* **Texte fourni**
Les recommandations de l’Organisation de Coopération et de Développement Economiques (OCDE) ne sont pas toujours bien accueillies. Néanmoins, l’institution a un avantage décisif : elle analyse la Suisse et sa politique économique en tant qu’observateur extérieur. Nous devrions donc prendre ses analyses et ses suggestions très au sérieux et ne pas les ignorer. Il est important d’utiliser son point de vue externe et étayé de manière constructive, car, comme une entreprise, les Etats peuvent également souffrir d’une sorte de cécité opérationnelle.

* **Consigne A**
Reproduisez à l'identique le passage du texte sur l'OCDE qui s'ouvre sur les mots « Les recommandations de » et se clôt sur « de cécité opérationnelle. ».
* **Consigne B**
Répondez brièvement aux questions suivantes d'après le texte sur l'OCDE.
(i) Selon la première phrase, comment les recommandations de l'OCDE sont-elles accueillies ?
(ii) En tant que quoi l'OCDE analyse-t-elle la Suisse et sa politique économique ?
(iii) De quoi les États peuvent-ils souffrir, comme une entreprise ?

* **Données sources**
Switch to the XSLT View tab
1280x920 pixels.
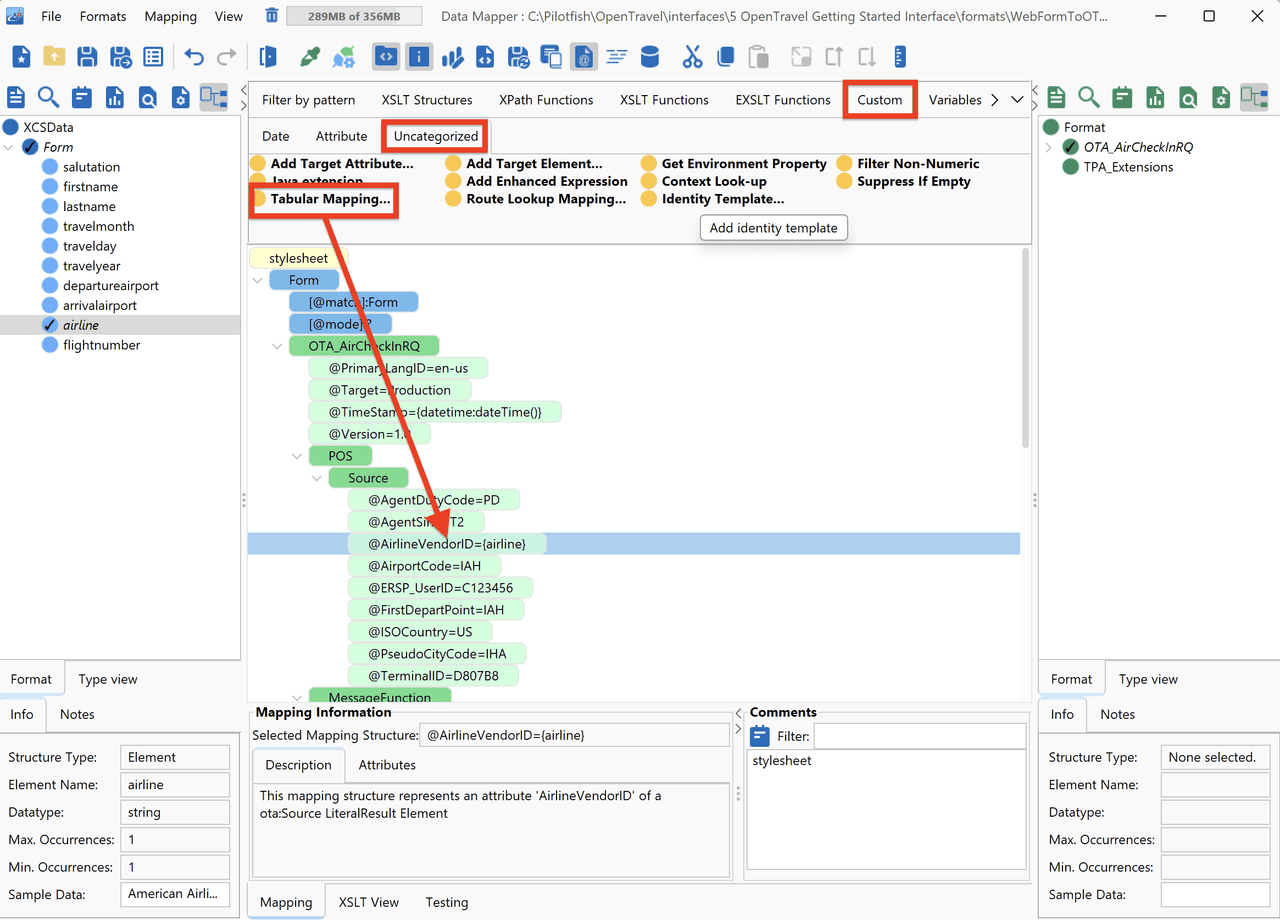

* **Réponse attendue A**
Les recommandations de l’Organisation de Coopération et de Développement Economiques (OCDE) ne sont pas toujours bien accueillies. Néanmoins, l’institution a un avantage décisif : elle analyse la Suisse et sa politique économique en tant qu’observateur extérieur. Nous devrions donc prendre ses analyses et ses suggestions très au sérieux et ne pas les ignorer. Il est important d’utiliser son point de vue externe et étayé de manière constructive, car, comme une entreprise, les Etats peuvent également souffrir d’une sorte de cécité opérationnelle.

* **Réponse attendue B**
(i) Elles ne sont pas toujours bien accueillies.
(ii) En tant qu'observateur extérieur.
(iii) D'une sorte de cécité opérationnelle.